In practice, they can be vizualised as:

VAE vs AE structure (image credit: Variational Autoencoders, Data Science Blog, by Sunil Yadav))

Why VAE instead of Variational Inference

One advantage of the VAE framework, relative to ordinary Variational Inference, is that the encoder is now a stochastic function of the input variables, in contrast to VI where each data-case has a separate variational distribution, which is inefficient for large datasets.

The reparametrization Trick

The authors noticed that the sampling induces sampling noise in the gradients required for learning (or that because \(z\) is randomly generated and cannot be backpropagated), and to counteract that variance they use the “reparameterization trick”.

It goes as follows: the sample vector \(z\) that is typically sampled from the mean vector \(\mu\) and the variance \(\sigma^2\) in the Gaussian scenario in now described as \(z = \mu + \sigma \cdot \epsilon\) where \(\epsilon\) is the standard gaussian ie \(\epsilon \sim N(0,1)\).

The loss function

The loss function is a sum of two terms:

The first term is the reconstruction loss (or expected negative log-likelihood of the i-th datapoint). The expectation is taken with respect to the encoder’s distribution over the representations, encouraging the VAE to generate valid datapoints. This loss compares the model output with the model input and can be the losses we used in regular autoencoders, such as L2 loss, cross-entropy, etc.

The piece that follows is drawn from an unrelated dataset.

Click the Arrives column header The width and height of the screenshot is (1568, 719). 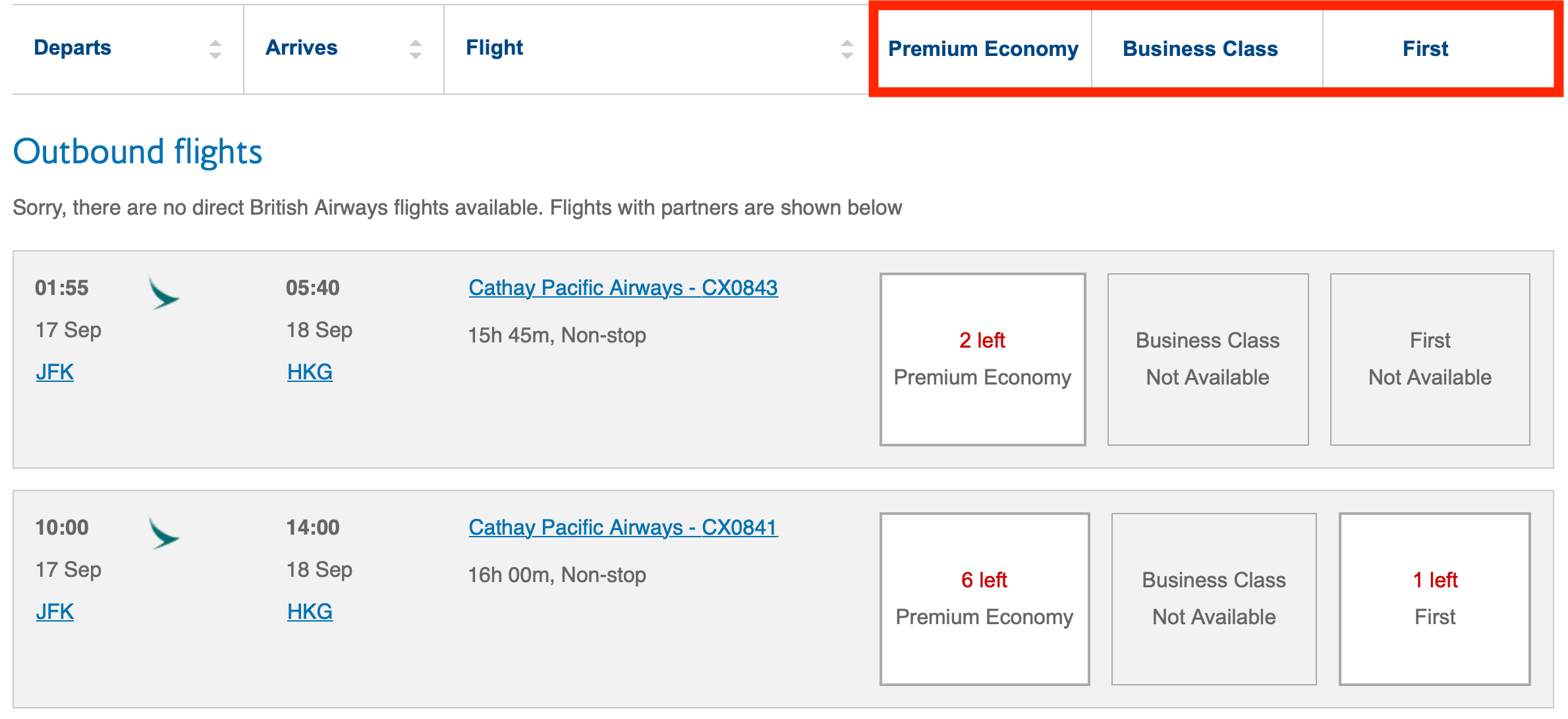click(301, 48)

The second term is the Kullback-Leibler divergence between the encoder’s distribution \(q_{\theta}(z \mid x)\) and the standard Gaussians \(p(z)\), where \(p(z)=\mathcal{N}(\mu=0, \sigma^2=1)\). This divergence compares the latent vector with a zero mean, unit variance Gaussian distribution, and penalizes the VAE if it starts to produce latent vectors that are not from the desired distribution. If the encoder outputs representations \(z\) that are different than those from a standard normal distribution, it will receive a penalty in the loss. This regularizer term means ‘keep the representations \(z\) of each digit sufficiently diverse’.

Results

The paper tested the VAE on the MNIST and Frey Face datasets and compared the variational lower bound and estimated marginal likelihood, demonstrating improved results over the wake-sleep algorithm.

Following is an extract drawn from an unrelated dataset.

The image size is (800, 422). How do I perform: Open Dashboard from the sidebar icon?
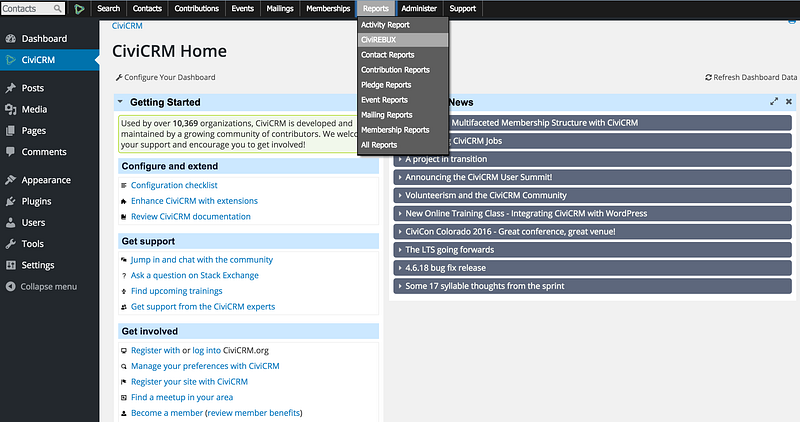point(10,39)
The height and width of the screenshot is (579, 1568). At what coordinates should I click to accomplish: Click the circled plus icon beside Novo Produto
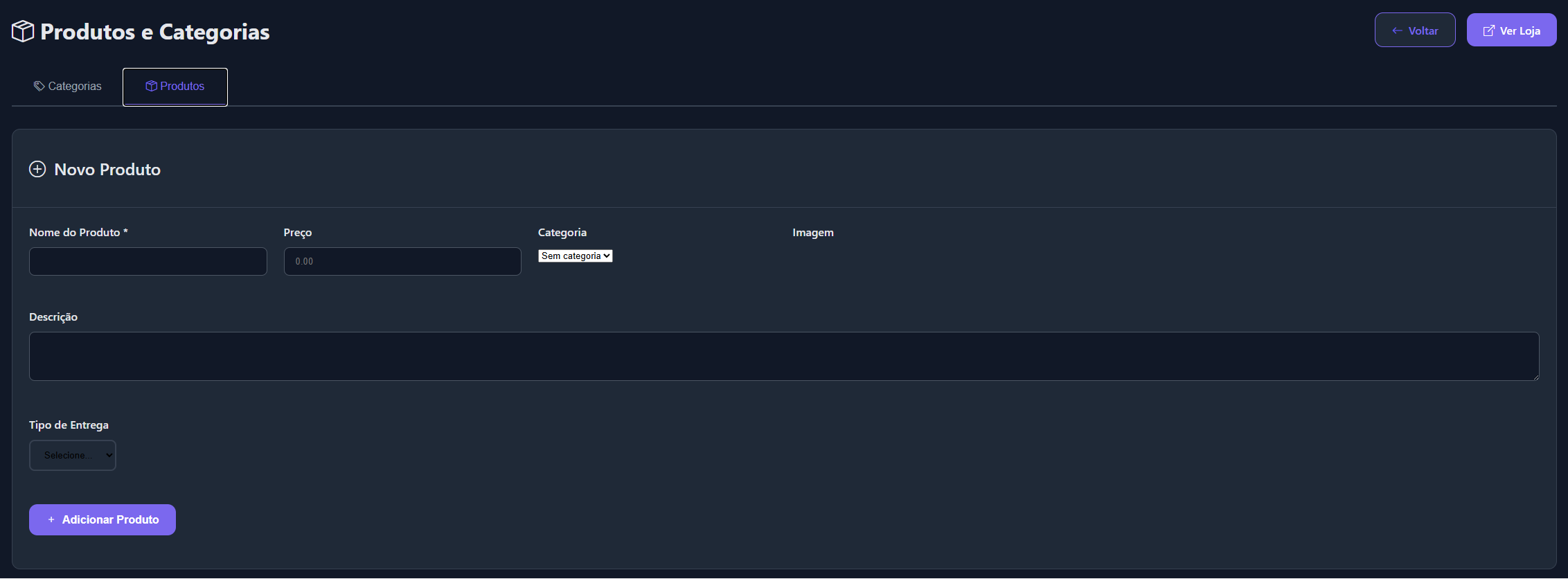click(x=37, y=170)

Detour: why do we maximize the Expected Value?

In the Bayesian setup, it is common that the loss function is the sum of the expected values of several terms. Why?

It all goes down to the Law of large numbers. According to the law, the average of the outcomes of a large number of trials should be close to the expected value, and it tends to approximates the expected value as the number of trials increases.

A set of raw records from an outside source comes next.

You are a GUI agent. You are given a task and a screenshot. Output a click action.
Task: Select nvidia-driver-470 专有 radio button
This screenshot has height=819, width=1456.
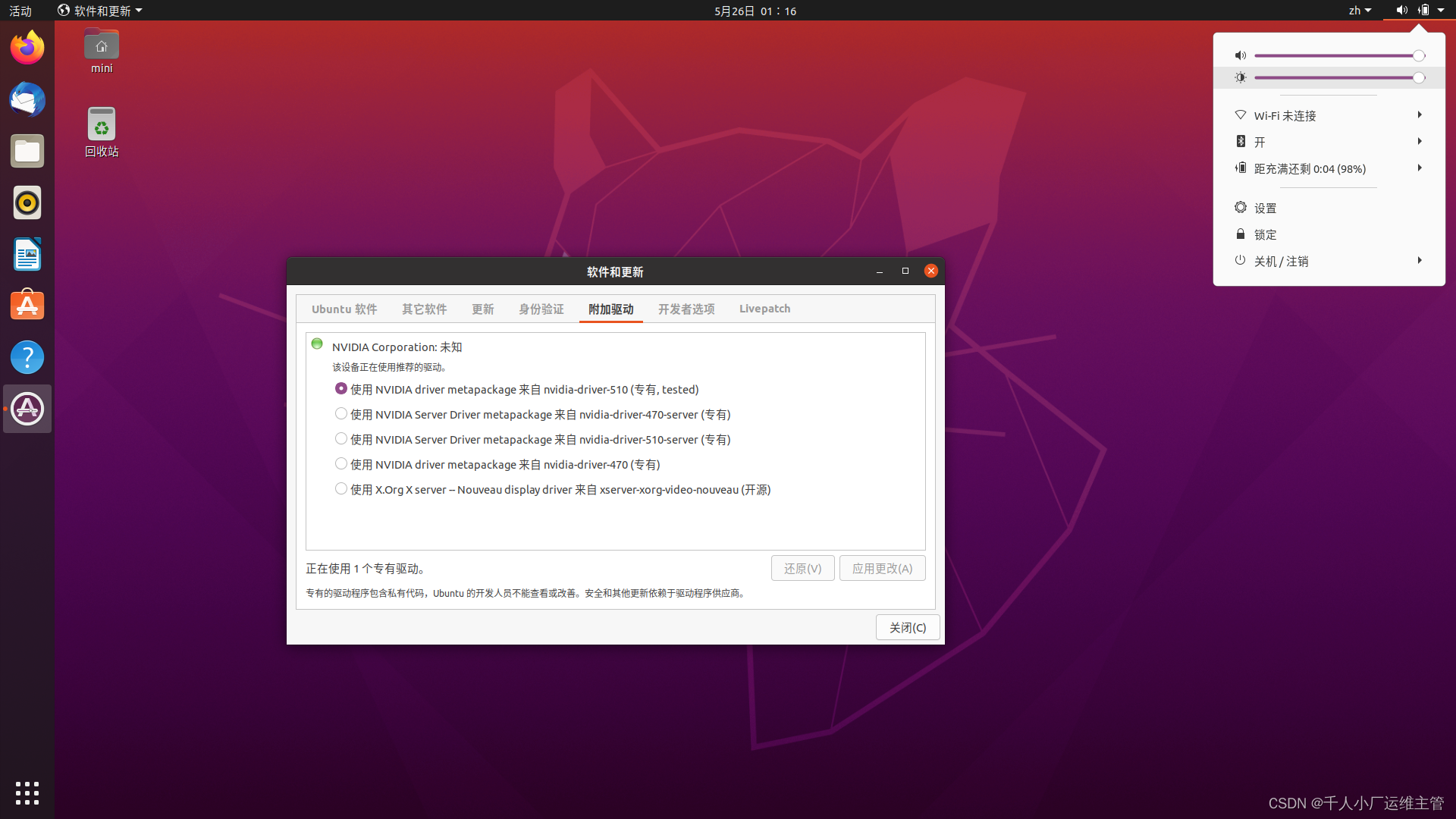point(341,463)
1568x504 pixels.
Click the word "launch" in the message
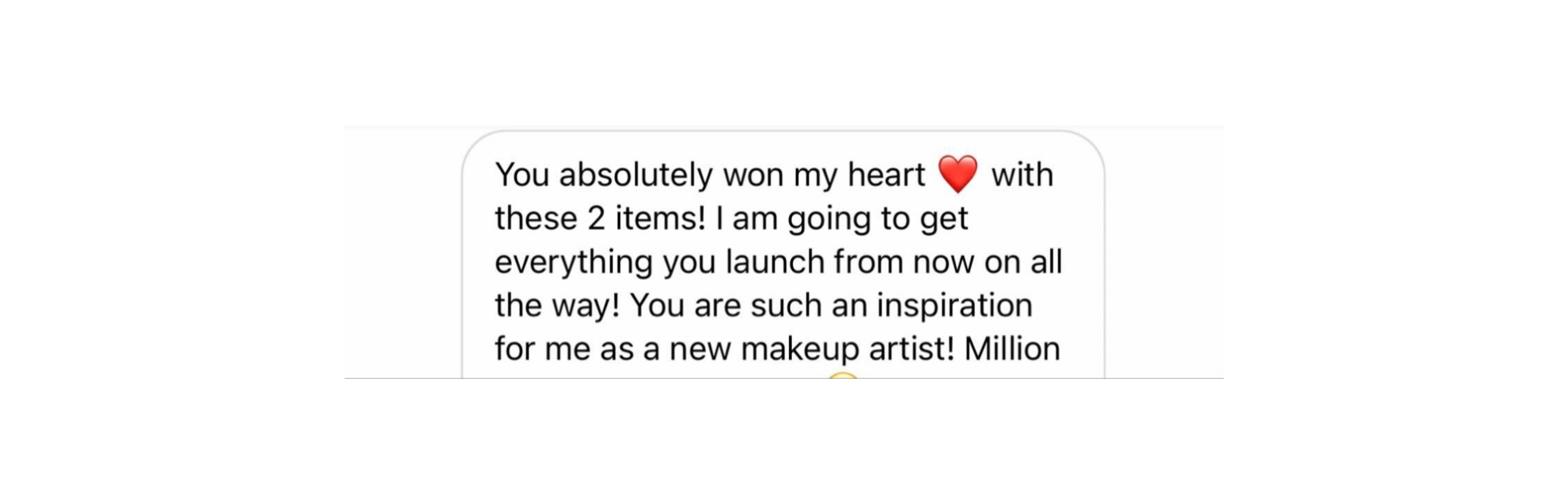775,262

Imagine we are playing a game (BlackJack, Slots, Rock-Paper-Scissors) that is repeatable as many times as desired. Because of the law of large numbers, we know that value of wins will over \(n\) iterations of the game will approximate \(n \mathbb{E}(X)\). In practice, we want to optimise our problem according to the most-likely outcome of our experiment, i.e. maximize its expected value;

So in practice, the law of large numbers will often guarantee a better outcome over the long run, and we maximize that outcome by maximizing the expected outcome of our optimisation in the long run.